WHAT YOU SHOULD DO:
From the listing below, extract each line containing the string "chart".

MATERIAL FOR THIS TASK: Begin

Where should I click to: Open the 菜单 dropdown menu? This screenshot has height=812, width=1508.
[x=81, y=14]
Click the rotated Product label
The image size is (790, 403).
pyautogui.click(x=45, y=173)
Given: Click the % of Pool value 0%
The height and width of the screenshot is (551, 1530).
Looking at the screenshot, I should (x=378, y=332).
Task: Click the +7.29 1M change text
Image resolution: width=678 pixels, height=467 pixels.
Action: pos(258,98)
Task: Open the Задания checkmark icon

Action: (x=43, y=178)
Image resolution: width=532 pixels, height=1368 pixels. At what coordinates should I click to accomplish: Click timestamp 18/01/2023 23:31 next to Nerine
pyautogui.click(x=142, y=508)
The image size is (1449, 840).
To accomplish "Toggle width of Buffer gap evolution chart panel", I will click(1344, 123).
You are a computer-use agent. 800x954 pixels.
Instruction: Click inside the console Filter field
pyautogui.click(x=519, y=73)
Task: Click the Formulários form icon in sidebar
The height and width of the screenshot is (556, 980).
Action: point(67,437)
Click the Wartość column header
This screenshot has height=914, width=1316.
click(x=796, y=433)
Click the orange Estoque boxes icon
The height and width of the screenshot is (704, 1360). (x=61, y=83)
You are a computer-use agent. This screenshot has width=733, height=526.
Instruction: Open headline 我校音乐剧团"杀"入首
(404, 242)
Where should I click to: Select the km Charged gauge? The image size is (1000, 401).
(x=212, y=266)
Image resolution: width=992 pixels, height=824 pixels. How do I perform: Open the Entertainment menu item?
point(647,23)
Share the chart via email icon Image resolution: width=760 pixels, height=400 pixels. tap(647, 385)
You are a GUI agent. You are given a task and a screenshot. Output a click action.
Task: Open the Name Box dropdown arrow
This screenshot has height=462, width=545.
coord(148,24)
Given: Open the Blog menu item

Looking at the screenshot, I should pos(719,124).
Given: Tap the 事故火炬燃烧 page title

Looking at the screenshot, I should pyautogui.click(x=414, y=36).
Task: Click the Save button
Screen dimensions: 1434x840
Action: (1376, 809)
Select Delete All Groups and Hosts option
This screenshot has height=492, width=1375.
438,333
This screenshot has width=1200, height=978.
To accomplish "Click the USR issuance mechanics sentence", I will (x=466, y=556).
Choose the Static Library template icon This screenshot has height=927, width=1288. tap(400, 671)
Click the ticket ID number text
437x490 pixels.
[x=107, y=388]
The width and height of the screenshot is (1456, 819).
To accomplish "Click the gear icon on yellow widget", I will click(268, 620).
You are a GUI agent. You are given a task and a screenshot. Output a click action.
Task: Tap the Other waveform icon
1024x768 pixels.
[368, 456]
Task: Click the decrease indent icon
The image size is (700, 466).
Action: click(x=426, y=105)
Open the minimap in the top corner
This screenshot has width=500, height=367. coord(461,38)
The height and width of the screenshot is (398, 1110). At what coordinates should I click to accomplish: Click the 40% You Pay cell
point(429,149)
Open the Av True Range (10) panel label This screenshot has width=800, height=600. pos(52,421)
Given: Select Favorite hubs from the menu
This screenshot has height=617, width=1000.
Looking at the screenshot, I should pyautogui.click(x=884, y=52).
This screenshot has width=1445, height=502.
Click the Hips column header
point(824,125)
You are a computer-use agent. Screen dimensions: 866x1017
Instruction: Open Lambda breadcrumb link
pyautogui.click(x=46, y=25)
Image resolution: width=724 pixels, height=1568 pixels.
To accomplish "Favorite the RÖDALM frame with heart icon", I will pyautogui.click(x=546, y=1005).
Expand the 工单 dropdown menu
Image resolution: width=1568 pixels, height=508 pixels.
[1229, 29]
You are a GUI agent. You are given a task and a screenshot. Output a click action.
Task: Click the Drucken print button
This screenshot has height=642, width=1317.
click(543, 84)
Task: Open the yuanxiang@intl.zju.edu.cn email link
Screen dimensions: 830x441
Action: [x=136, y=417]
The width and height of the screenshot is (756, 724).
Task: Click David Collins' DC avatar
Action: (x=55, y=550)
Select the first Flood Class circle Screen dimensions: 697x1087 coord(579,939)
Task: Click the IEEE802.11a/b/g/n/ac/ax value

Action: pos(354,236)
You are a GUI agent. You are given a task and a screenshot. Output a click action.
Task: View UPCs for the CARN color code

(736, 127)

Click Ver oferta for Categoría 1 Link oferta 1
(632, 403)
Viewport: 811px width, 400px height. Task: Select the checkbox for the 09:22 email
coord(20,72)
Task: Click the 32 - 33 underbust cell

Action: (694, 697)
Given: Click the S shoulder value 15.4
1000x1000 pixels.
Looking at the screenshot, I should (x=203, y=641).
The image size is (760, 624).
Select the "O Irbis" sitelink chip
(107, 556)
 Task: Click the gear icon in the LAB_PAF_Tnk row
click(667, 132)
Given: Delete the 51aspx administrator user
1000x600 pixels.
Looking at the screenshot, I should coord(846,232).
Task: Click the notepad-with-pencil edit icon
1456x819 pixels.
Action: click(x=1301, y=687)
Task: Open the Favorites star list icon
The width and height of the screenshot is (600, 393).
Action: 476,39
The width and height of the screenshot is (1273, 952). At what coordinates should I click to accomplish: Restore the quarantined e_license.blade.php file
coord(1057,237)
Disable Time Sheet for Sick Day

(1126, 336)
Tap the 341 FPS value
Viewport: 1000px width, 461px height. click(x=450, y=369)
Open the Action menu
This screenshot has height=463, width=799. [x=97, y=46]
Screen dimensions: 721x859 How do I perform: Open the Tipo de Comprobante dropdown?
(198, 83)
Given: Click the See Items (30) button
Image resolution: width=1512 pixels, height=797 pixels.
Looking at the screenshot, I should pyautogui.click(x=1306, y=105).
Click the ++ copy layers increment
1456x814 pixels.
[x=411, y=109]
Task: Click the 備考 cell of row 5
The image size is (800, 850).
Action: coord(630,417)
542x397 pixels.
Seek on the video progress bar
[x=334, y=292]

MATERIAL FOR THIS TASK: End

REPLY TO THE TASK:
To accomplish "Toggle width of Buffer gap evolution chart panel", I will click(1344, 123).
Share the chart via email icon Image resolution: width=760 pixels, height=400 pixels. tap(647, 385)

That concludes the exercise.